Jimmy Page and Robert Plant of Led Zeppelin

 I listened with excitement as she told me about this ‘new metal’ and how the lyrics really inspired her. It was encouraging to hear that she had found something to help her out of a dark place, something that touched her deeply and allowed her to channel her anger and teenage angst. Just when I was thinking that the music world had been entirely taken over by the boy bands and the Disney brigade, along comes this gorgeous, intelligent and sensitive young woman to tell me that all is not lost. That the youth of today is creating actual music with lyrics that explore real emotions as opposed to the insipid Baby, baby, baby crap that has deluged the radio for far too long. It is my sincere hope that there is new musical revolution on the horizon, one that will dilute the posers of the world (I’m looking at you Justin Bieber) and start a new and meaningful conversation… and hopefully these new bands will actually play their own instruments as opposed to the computer generated beats and melodies that has been passing for music for far too long.

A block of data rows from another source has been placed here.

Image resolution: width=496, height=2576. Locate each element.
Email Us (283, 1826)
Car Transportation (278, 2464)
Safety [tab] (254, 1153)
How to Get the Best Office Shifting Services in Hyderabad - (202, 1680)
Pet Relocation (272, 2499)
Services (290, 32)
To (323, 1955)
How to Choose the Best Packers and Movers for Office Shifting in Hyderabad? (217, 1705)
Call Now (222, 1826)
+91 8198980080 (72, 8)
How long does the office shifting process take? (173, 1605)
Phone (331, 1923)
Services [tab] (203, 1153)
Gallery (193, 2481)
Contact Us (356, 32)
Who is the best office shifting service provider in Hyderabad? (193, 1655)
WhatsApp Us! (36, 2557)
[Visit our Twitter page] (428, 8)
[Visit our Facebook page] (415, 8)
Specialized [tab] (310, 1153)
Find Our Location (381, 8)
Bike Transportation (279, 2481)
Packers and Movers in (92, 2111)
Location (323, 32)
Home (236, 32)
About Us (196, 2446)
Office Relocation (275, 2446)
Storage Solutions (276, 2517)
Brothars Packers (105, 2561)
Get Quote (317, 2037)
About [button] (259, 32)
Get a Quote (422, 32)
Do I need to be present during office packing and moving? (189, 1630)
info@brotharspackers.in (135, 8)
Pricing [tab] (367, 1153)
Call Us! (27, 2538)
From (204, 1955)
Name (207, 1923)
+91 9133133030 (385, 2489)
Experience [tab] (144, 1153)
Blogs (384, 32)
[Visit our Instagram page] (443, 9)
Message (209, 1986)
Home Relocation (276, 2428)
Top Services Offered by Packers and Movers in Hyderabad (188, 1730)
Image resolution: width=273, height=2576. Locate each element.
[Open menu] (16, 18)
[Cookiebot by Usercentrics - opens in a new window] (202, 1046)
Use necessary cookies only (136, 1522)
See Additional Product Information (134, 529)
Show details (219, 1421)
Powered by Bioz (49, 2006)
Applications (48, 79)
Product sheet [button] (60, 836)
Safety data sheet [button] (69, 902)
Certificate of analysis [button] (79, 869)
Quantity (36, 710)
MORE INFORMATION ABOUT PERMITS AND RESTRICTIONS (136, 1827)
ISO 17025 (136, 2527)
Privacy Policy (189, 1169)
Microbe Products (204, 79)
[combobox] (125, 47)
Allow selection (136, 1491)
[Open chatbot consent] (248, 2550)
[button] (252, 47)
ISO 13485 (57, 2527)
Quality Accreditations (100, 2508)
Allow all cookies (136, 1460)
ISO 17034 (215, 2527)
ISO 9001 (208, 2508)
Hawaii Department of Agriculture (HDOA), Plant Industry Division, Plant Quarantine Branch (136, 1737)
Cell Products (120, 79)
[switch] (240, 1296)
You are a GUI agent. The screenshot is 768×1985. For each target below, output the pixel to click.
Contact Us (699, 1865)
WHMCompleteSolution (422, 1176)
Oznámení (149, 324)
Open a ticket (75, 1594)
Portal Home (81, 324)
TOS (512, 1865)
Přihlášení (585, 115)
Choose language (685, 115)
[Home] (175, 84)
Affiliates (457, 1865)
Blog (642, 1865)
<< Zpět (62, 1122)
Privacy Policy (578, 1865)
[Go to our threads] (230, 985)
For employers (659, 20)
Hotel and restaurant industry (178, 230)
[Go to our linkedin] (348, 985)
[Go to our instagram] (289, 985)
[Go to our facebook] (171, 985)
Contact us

Thanks for the great conversation and Rock On Sydney!

rockon

Oh, and Sydney, if you’re reading this, I gave you the wrong email addy… it’s windupmyskirt1@aol.com (forgot the number 1)

4 thoughts on “Can music save your mortal soul?

  1. You and I are very close in age. If I think back to my youth, I remember that the corporate media were always promoting some attractive, yet anodyne, young person as the next big thing. Older people would mistakenly think that was what young people liked. Meanwhile, what young people, at least as far as I recall, were listening to was much broader than they knew. Did Led Zeppelin even have an “official” hit record? Yet they are probably one of the best known bands of their era. I remember getting turned on to Bruce Springsteen through pirated cassettes of his live shows from older teenagers. It would be several years before he finally broke through and became famous. For quite a while, only a radio station in Philadelphia seemed to take note of him, and, since I didn’t live there, he seemed like an underground phenomenon to me.

    I don’t know how things are going in Canada at the moment, but over the past few decades, corporate consolidation of radio here in the U.S. has snuffed out those few lights. The last I can remember enjoying listening to the radio was during the years I spent in Quebec. Because I was desperately trying to master conversational French before I died of loneliness, I had French language radio playing constantly. (Six years of French in school with good grades and I couldn’t understand a word!) Oddly, the language laws there actually made space for local bands that were a little bit quirky to get air play. I still have a lot of fondness for a few of those bands.

    When I was young, it always seemed that adults’ perspective on what teenagers were actually doing was a bit distorted. Now that I’m older (Wow, did I say that word? Pardon my foul language.), I’m sure that my perception is equally off.

    Btw – I was bullied badly enough in jr. high that I had to change schools, so I know how that feels.